-- Document section --
▼

Wednesday, April 16, 2008

Draft 1

The rate at which the world’s population is growing is at a high at which the world’s resources cannot keep up with. The world’s population is at a whopping 6.7 billion and does not seem to be slowing down. By 2050, the population of the world will increase nearly 50% to 9.4 billion people. The present population of the world is already causing major problems on the global economic scale. In forty-two years, imagine the impact of 2.7 billion more people will have on current problems. Waiting on Mother Nature to do her job with disease and natural disaster cannot be the only thing the world’s citizens do. An active approach on reducing the world population growth rate must be taken. With all the situations going on in the world such as HIV, wars, and the prevailing threat of natural disasters, the smallest action taken can have a large effect.

▲

-- To do --
Copy the draft on world population growth above in full, word for word.

-- Study material --
▼

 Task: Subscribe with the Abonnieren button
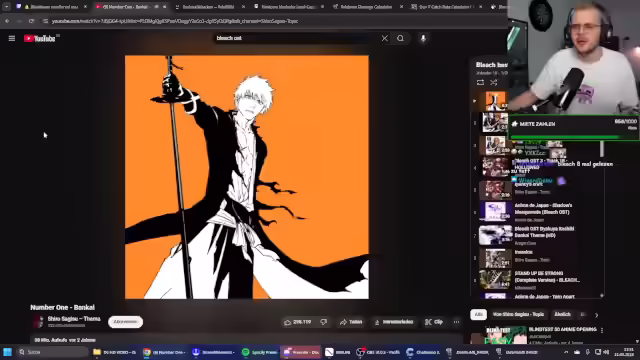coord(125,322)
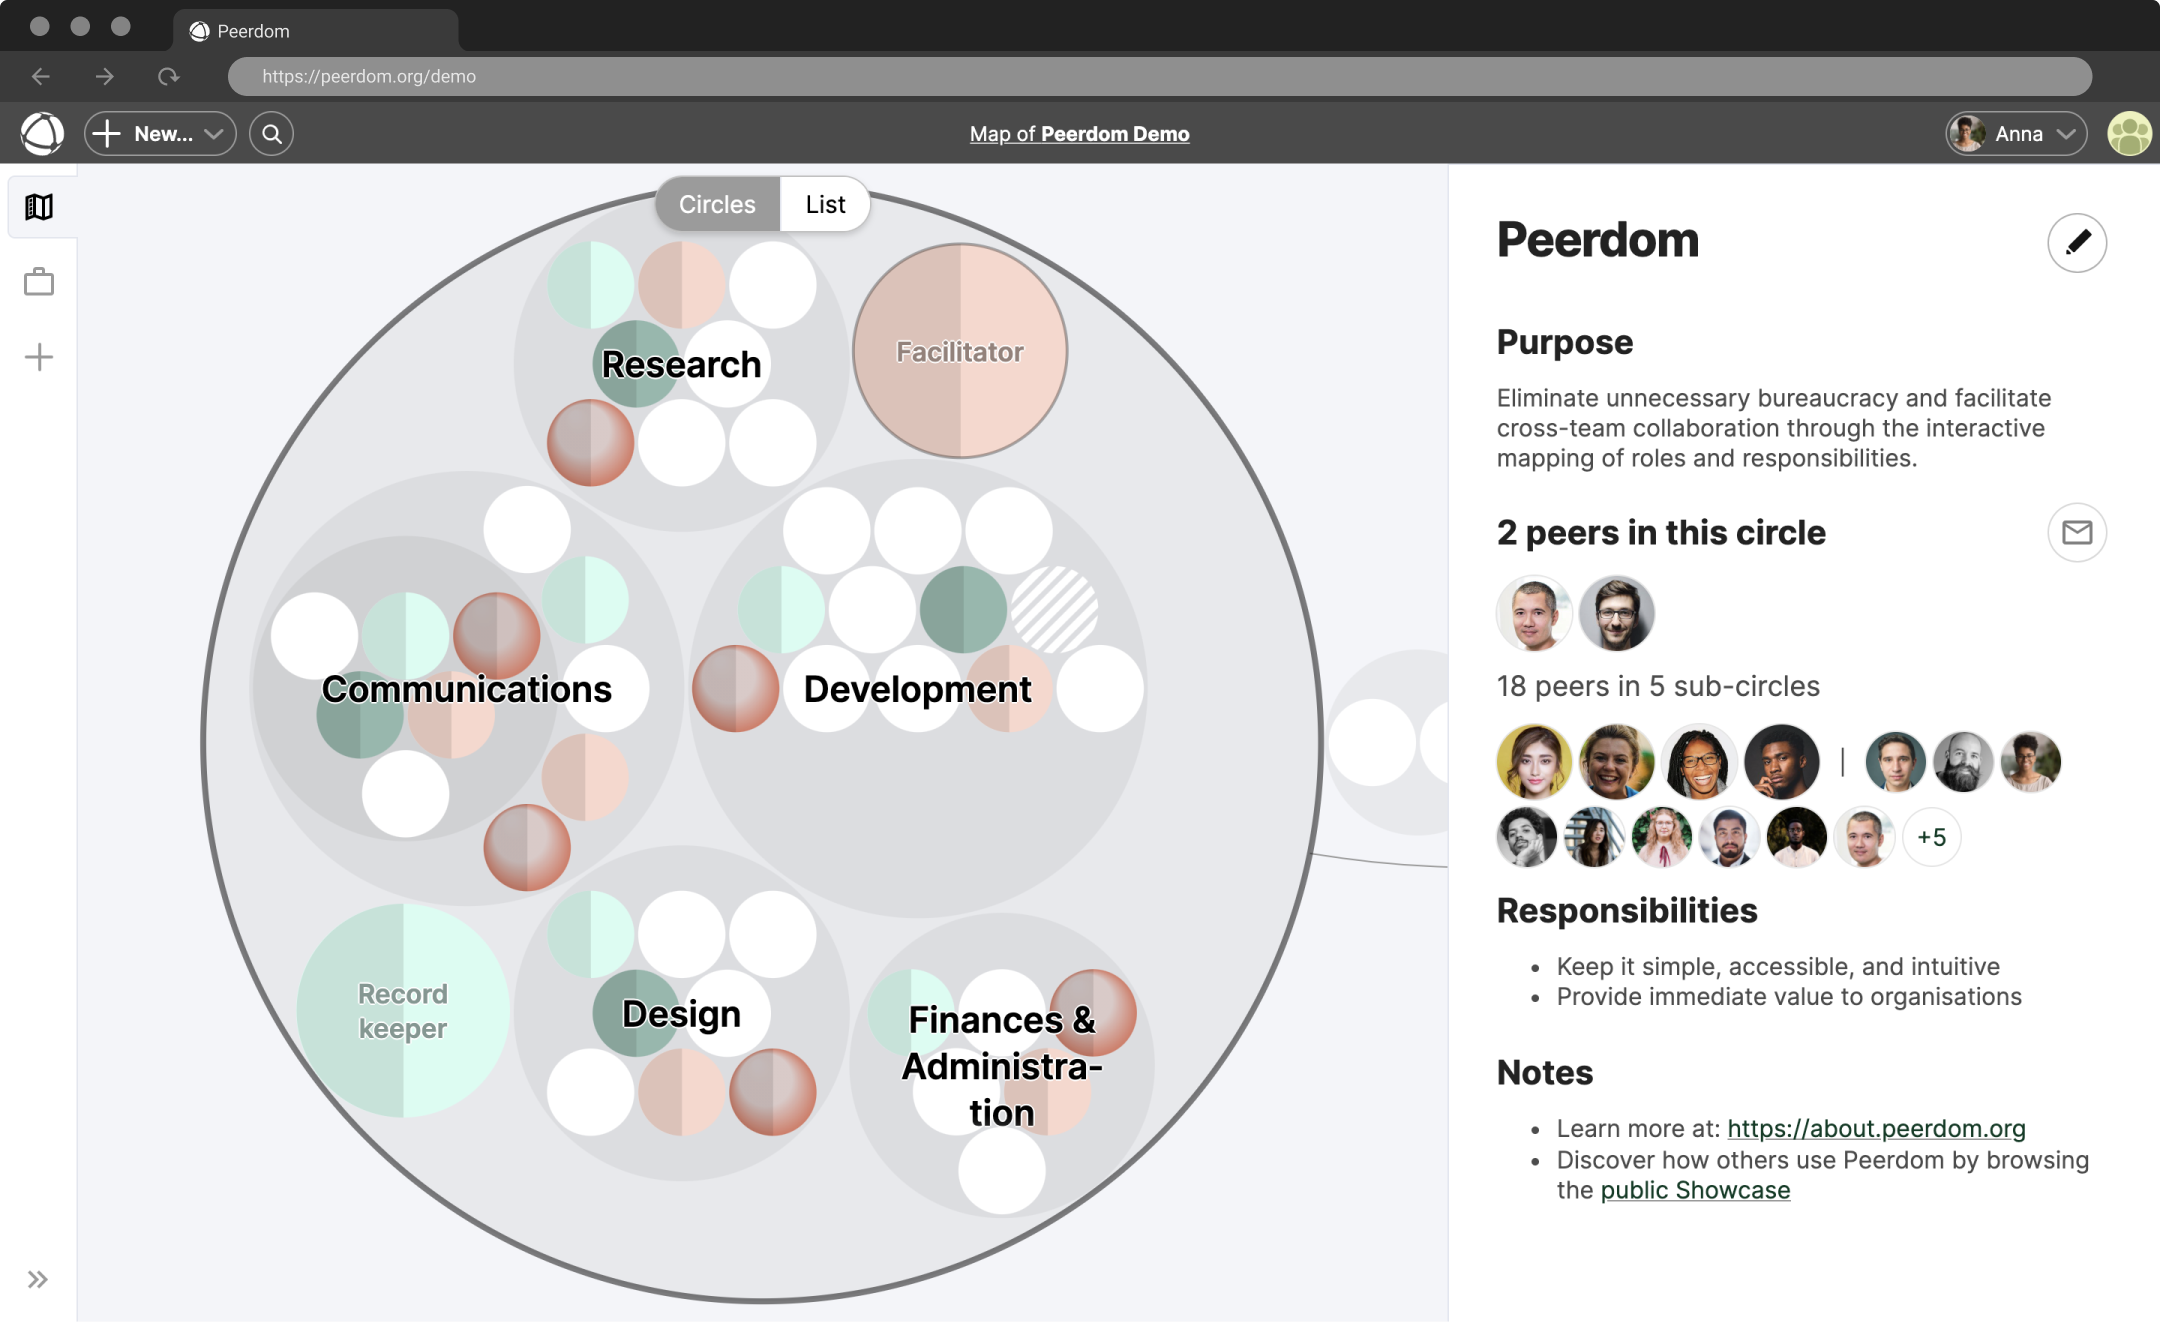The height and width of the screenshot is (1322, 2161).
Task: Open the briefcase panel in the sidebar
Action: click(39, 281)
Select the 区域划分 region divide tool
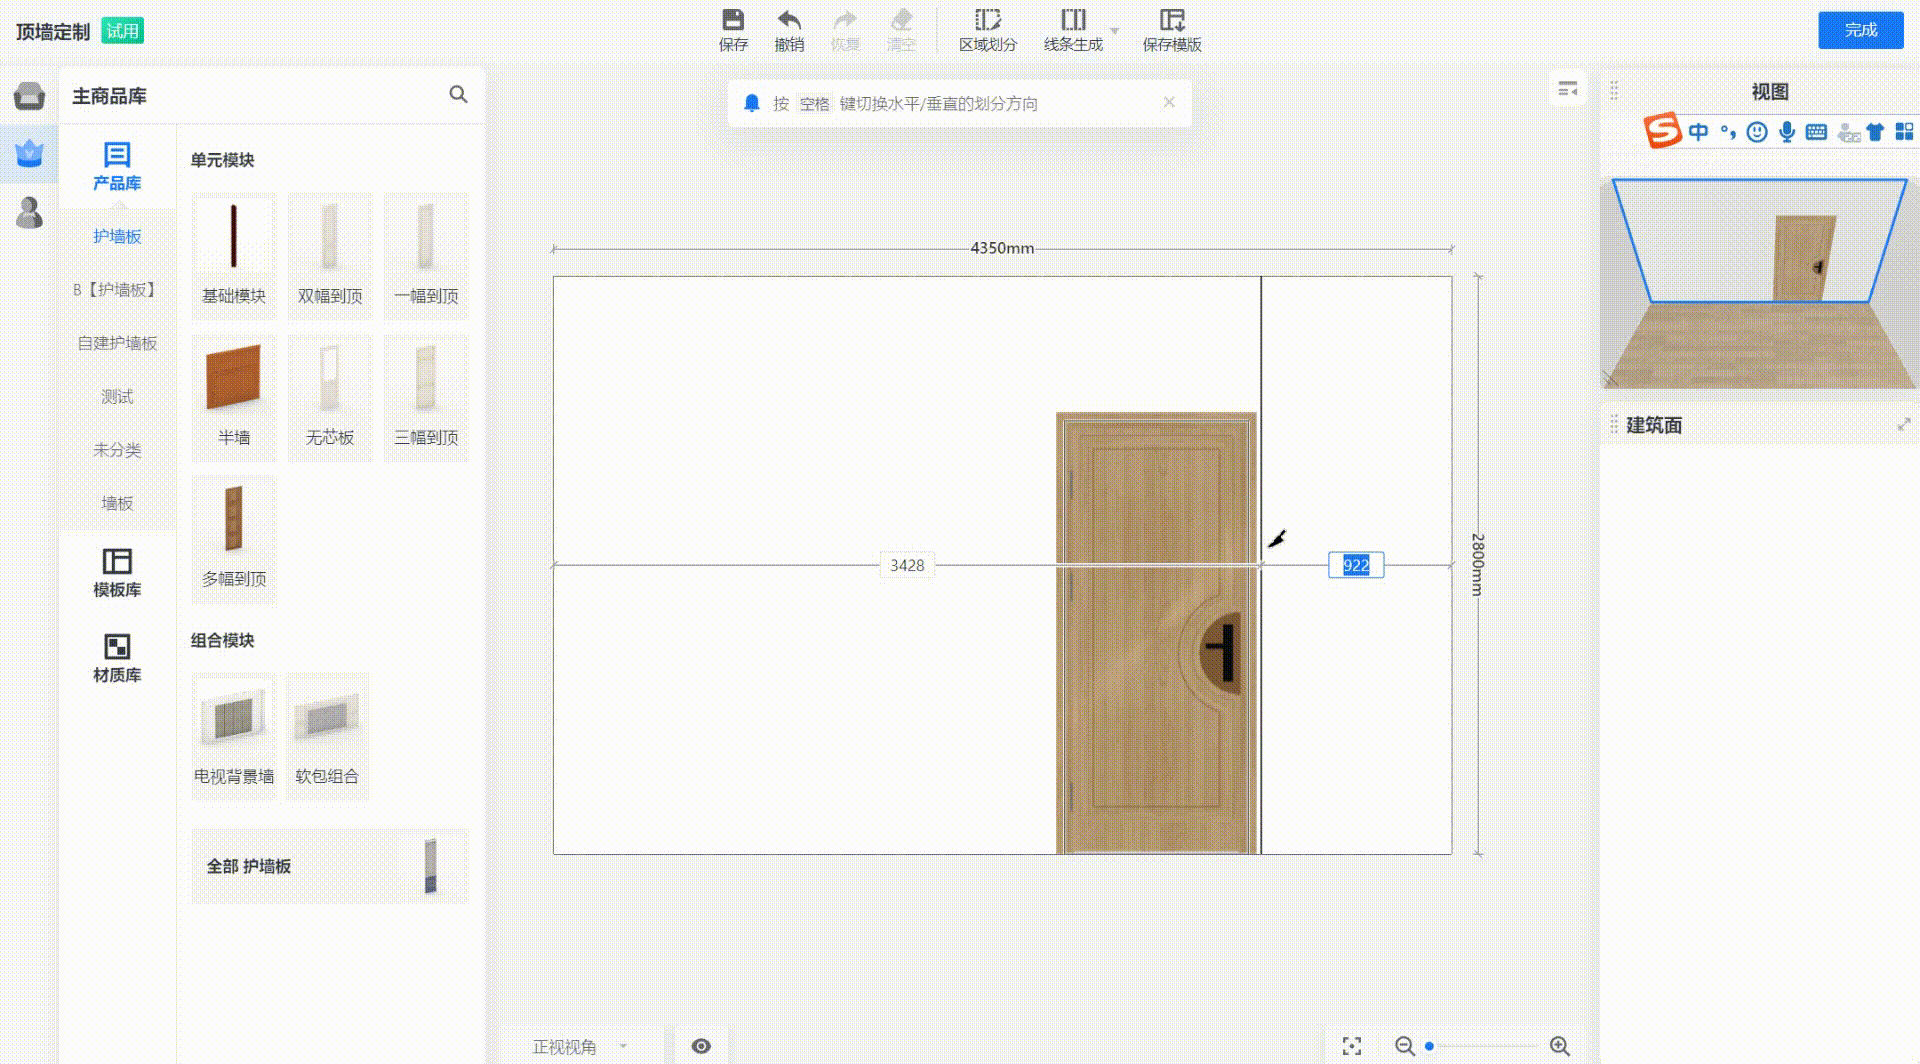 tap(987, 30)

▲

-- Answer to this problem --
Wednesday, April 16, 2008

Draft 1

The rate at which the world’s population is growing is at a high at which the world’s resources cannot keep up with. The world’s population is at a whopping 6.7 billion and does not seem to be slowing down. By 2050, the population of the world will increase nearly 50% to 9.4 billion people. The present population of the world is already causing major problems on the global economic scale. In forty-two years, imagine the impact of 2.7 billion more people will have on current problems. Waiting on Mother Nature to do her job with disease and natural disaster cannot be the only thing the world’s citizens do. An active approach on reducing the world population growth rate must be taken. With all the situations going on in the world such as HIV, wars, and the prevailing threat of natural disasters, the smallest action taken can have a large effect.